A Simple, Gentle, Human Turn
And now, it’s our turn, and the invitation is surprisingly simple.
Whenever we approach someone, a longtime friend, a new coworker, someone we’ve never met, we begin with the same small choice: pause, breathe, and let stillness and compassion arrive by our side. And here’s how psychologists recommend we do just this (Brown and Ryan, 2003; Galante and colleagues, 2014):
Before the first hello, we turn to the breath, inhaling to the count of four, holding for four, exhaling for four, then holding again for four. Next, pause briefly and repeat a simple phrase: May I be safe. May I be free. May I be at peace. Consider taking a moment and trying it now, inviting stillness in.
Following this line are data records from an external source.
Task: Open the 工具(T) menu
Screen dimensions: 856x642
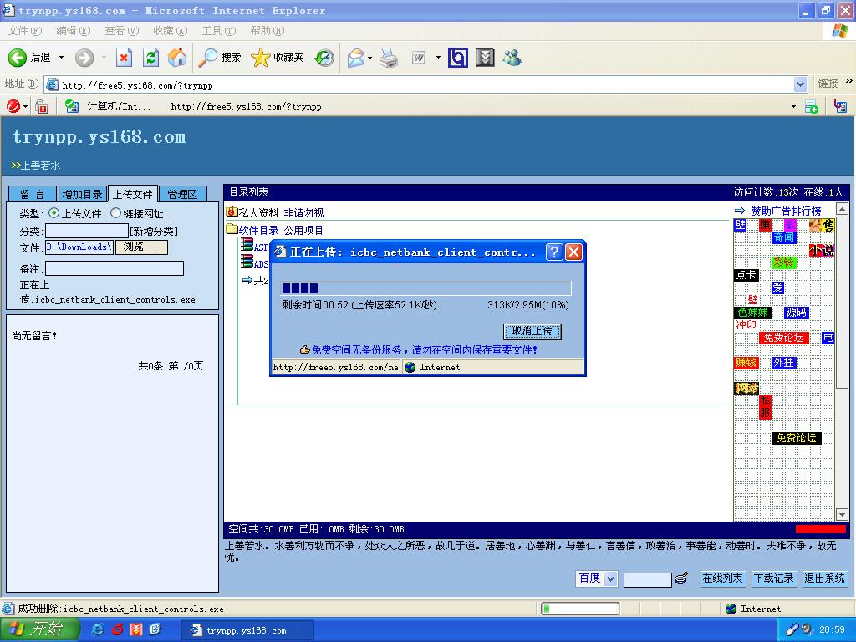Action: tap(218, 31)
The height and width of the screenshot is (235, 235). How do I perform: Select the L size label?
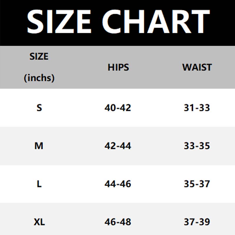(39, 184)
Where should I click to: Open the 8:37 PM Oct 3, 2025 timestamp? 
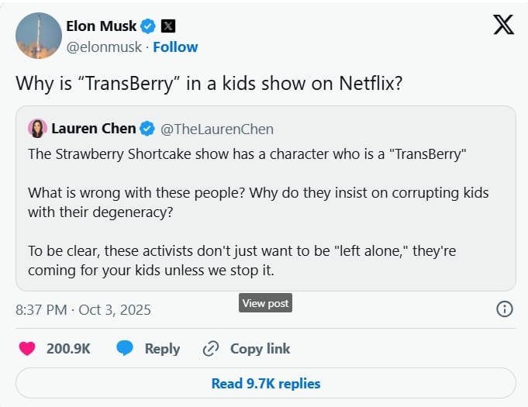coord(83,309)
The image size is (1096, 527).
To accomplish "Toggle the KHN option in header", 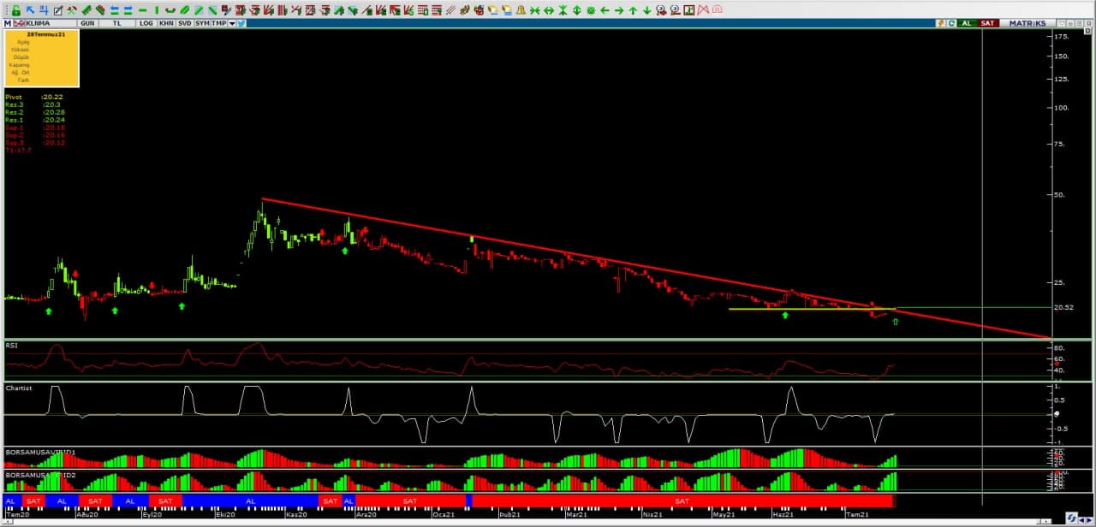I will [166, 23].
Next, we rest a hand near our heart. We face the person in front of us and offer a silent wish: May you be safe. May you be free. May you be at peace. We let the words rise, unhurried, and allow them to settle into the space between us. That’s when compassion arrives silently, a presence felt like a warmth spreading across the room.
Together, stillness and compassion shape how we show up. Our eyes soften. Our voice follows, warmer than before. Our body relaxes, no longer guarded. Even subtle gestures, the angle of our head, a brief nod, carry a gentle message: I’m here. I’m with you. I care. And the beautiful part of it is this: it doesn’t go unnoticed; the other person feels it.
We stop trying to fix or hurry with one another. Instead, we stand beside each other, walk together, hold faith in us, for however long our paths cross. And a simple reminder emerges: Life is kinder and richer when it’s shared. And this, perhaps more than anything else, is the truth we need to be reminded of now.
When the Opportunity Appears
And when the opportunity appears, we take one more step. We carry stillness and compassion into action, caring for each other in the everyday fabric of life. It’s the kind of help we’re seeing today: groceries packed at church kitchens, benefit concerts organized to support local aid networks; small shops becoming places of sharing and distribution; neighbors contributing to shared funds for rent, food, healthcare, and legal needs; even someone calling midweek to ask, I was thinking about you. How are you holding up? We offer what we can, when we can, trusting that it’s enough.
It’s these simple, shared moments that bring us back together. When we let stillness and compassion in and invite them to guide our relationships, affection arrives without effort or words. Trust takes root. Connection blossoms. And little by little, shared humanity and the feeling of home find their way back.
References
Mintz, Steven (2024). How individualism transformed Western societies. Inside Higher Ed.
Brooks, D. (2026, January 30). Time to Say Goodbye. The New York Times.
Brown, K. W., & Ryan, R. M. (2003). The benefits of being present: Mindfulness and its role in psychological well-being. Journal of Personality and Social Psychology, 84(4), 822–848.
Galante, J., et al. (2014). Effect of kindness-based meditation on health and well-being: A systematic review and meta-analysis. Journal of Consulting and Clinical Psychology, 82(6), 1101–1114.